Perhaps impertinence is the only appropriate Shakespearean spirit. There are many examples of contemporary artists who have followed Shakespeare’s example, purloining his works for their own artistic purposes:
- Tom Stoppard, who famously plundered the plot of Hamlet for his worm’s-eye view of two of its minor characters in Rosencrantz and Guildenstern Are Dead.
- Mya Gosling, whose stick-figure web comic Good Tickle Brain is a fond satire of both Shakespeare’s plays and our ongoing dialogue with and appreciation of them.
- Author Jasper Fforde and songwriters Karey and Wayne Kirkpatrick, who each used the phrase “something rotten” from Hamlet as the title for two distinctively different projects: the former, the fourth book in the Thursday Next series of novels, about a literary detective who interacts with fictional characters who enter our world; and the latter, a very funny Broadway musical about Shakespeare’s fictional rival playwrights, Nick Bottom (!) and his brother Nigel.
- Devon Glover, aka The Sonnet Man, who fuses Shakespeare’s sonnets to the rhythms of contemporary hip-hop.
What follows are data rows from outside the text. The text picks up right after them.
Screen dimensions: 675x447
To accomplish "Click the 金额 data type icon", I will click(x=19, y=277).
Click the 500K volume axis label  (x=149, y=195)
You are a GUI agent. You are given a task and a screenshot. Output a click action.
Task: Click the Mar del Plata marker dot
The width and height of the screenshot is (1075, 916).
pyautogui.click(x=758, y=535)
- Christopher Moore, who took the Fool from King Lear, named him Pocket, and created two comic novels featuring him as protagonist called Fool and The Serpent of Venice featuring characters from and surprisingly compelling back stories to not only Lear, but also (weirdly yet convincingly) The Merchant of Venice and Othello.
- Mark Rylance, who brilliantly ignored the supposed rules of speaking Shakespeare’s verse by choosing to sometimes stutter the words in his Tony-winning performance as Olivia in an all-male Twelfth Night, even going so far as to change the punctuation of one of Shakespeare’s most famous lines to one of surprise when he asks, “How now, Malvoli — ohh!”
Clearly these are celebrations of Shakespeare that nonetheless might outrage some purists, past and present — and maybe this blog is the least daring place to point this out. One of the Folger’s many wonders is the way it celebrates all manner of engagement with Shakespeare, whether it be through scholarship, performance, or stage combat demonstrations on its beautiful grounds. However you engage with Shakespeare is the right way.
But maybe that message hasn’t been spread far enough, as evidenced by the number of people we encounter who are afraid of or intimidated by Shakespeare, or simply decided he’s not for them. It’s fair and correct to acknowledge that some of his plays aren’t that great, that some of his 400-year-old jokes and cultural allusions have lost their snap, and that his language can be challenging. Maybe looking at Shakespeare irreverently allows you to see not what his work is supposed to be, but what it is.
The good news, as Professor Richard Schoch has said (on this blog, in fact), is that “we are long past believing that parody poses a threat to the Bard’s genius.” When I first started performing with the Reduced Shakespeare Company in 1992, we would frequently be asked if we thought Shakespeare would be rolling in his grave by our literally reductive approach. A quarter of a century later, we don’t get that question much anymore. Maybe people are coming around to the idea that irreverence is its own form of reverence, and that being silly isn’t the opposite of being serious, it’s the opposite of being solemn, which, as the famously silly person John Cleese constructed it, only “serves pomposity and the self-important.”
Shakespeare, showman that he was, was many things but rarely pompous. And maybe — speaking as we were of cruelty — his most famous creation has the right of it. Hamlet, the melancholy Prince of Denmark who also served as his creator’s mouthpiece on all things related to plays, players, and stagecraft, famously decided, “I must be cruel only to be kind.”
Happy Birth-and-Deathday, Willy! Unlike your mortal shell, your works are immortal and will survive all manner of impertinence and cruelty.